— BEGIN Records provided —

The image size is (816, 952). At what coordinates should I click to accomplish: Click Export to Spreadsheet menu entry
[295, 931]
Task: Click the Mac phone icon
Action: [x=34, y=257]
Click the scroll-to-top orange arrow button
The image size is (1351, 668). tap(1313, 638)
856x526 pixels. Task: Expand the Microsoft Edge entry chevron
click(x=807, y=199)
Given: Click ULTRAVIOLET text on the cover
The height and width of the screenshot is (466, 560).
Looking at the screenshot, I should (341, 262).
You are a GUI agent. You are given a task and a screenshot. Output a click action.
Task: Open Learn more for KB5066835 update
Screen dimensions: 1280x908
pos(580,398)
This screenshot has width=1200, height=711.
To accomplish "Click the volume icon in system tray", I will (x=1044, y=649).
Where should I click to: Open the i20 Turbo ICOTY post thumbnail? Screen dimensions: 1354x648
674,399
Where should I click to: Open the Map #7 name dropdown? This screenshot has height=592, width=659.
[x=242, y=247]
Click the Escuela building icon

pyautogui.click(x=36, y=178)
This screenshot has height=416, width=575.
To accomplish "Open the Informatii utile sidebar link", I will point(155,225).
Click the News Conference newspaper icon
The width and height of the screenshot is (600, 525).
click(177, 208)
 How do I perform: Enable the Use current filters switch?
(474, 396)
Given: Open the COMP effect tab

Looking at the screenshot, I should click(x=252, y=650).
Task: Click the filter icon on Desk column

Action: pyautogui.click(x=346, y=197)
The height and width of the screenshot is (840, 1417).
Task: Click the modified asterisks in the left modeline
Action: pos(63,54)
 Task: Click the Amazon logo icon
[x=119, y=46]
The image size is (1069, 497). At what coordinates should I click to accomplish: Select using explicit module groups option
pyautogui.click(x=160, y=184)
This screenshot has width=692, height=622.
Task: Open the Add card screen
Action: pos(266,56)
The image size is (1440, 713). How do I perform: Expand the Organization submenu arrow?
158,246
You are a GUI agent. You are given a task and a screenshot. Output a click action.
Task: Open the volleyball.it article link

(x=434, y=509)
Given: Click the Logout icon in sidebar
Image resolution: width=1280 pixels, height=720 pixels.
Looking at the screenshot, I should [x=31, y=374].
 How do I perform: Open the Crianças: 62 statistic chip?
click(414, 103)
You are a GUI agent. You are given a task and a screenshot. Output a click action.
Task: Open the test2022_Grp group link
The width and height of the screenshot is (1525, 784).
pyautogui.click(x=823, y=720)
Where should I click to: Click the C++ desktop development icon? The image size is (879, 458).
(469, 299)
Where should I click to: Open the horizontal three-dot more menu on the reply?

— END Records provided —

__The request__:
Copy out every one of the entries above word for word, keeping each line as it stands.

__Task solution__:
The image size is (816, 952). At what coordinates should I click to accomplish: Click Export to Spreadsheet menu entry
[295, 931]
Task: Click the Mac phone icon
Action: [x=34, y=257]
Click the scroll-to-top orange arrow button
The image size is (1351, 668). tap(1313, 638)
856x526 pixels. Task: Expand the Microsoft Edge entry chevron
click(x=807, y=199)
Given: Click ULTRAVIOLET text on the cover
The height and width of the screenshot is (466, 560).
Looking at the screenshot, I should (341, 262).
You are a GUI agent. You are given a task and a screenshot. Output a click action.
Task: Open Learn more for KB5066835 update
Screen dimensions: 1280x908
pos(580,398)
This screenshot has width=1200, height=711.
To accomplish "Click the volume icon in system tray", I will (x=1044, y=649).
Where should I click to: Open the i20 Turbo ICOTY post thumbnail? Screen dimensions: 1354x648
674,399
Where should I click to: Open the Map #7 name dropdown? This screenshot has height=592, width=659.
[x=242, y=247]
Click the Escuela building icon

pyautogui.click(x=36, y=178)
This screenshot has height=416, width=575.
To accomplish "Open the Informatii utile sidebar link", I will point(155,225).
Click the News Conference newspaper icon
The width and height of the screenshot is (600, 525).
click(177, 208)
 How do I perform: Enable the Use current filters switch?
(474, 396)
Given: Open the COMP effect tab

Looking at the screenshot, I should click(x=252, y=650).
Task: Click the filter icon on Desk column

Action: pyautogui.click(x=346, y=197)
The height and width of the screenshot is (840, 1417).
Task: Click the modified asterisks in the left modeline
Action: pos(63,54)
 Task: Click the Amazon logo icon
[x=119, y=46]
The image size is (1069, 497). At what coordinates should I click to accomplish: Select using explicit module groups option
pyautogui.click(x=160, y=184)
This screenshot has width=692, height=622.
Task: Open the Add card screen
Action: pos(266,56)
The image size is (1440, 713). How do I perform: Expand the Organization submenu arrow?
158,246
You are a GUI agent. You are given a task and a screenshot. Output a click action.
Task: Open the volleyball.it article link

(x=434, y=509)
Given: Click the Logout icon in sidebar
Image resolution: width=1280 pixels, height=720 pixels.
Looking at the screenshot, I should [x=31, y=374].
 How do I perform: Open the Crianças: 62 statistic chip?
click(414, 103)
You are a GUI agent. You are given a task and a screenshot. Output a click action.
Task: Open the test2022_Grp group link
The width and height of the screenshot is (1525, 784).
pyautogui.click(x=823, y=720)
Where should I click to: Click the C++ desktop development icon? The image size is (879, 458).
(469, 299)
Where should I click to: Open the horizontal three-dot more menu on the reply?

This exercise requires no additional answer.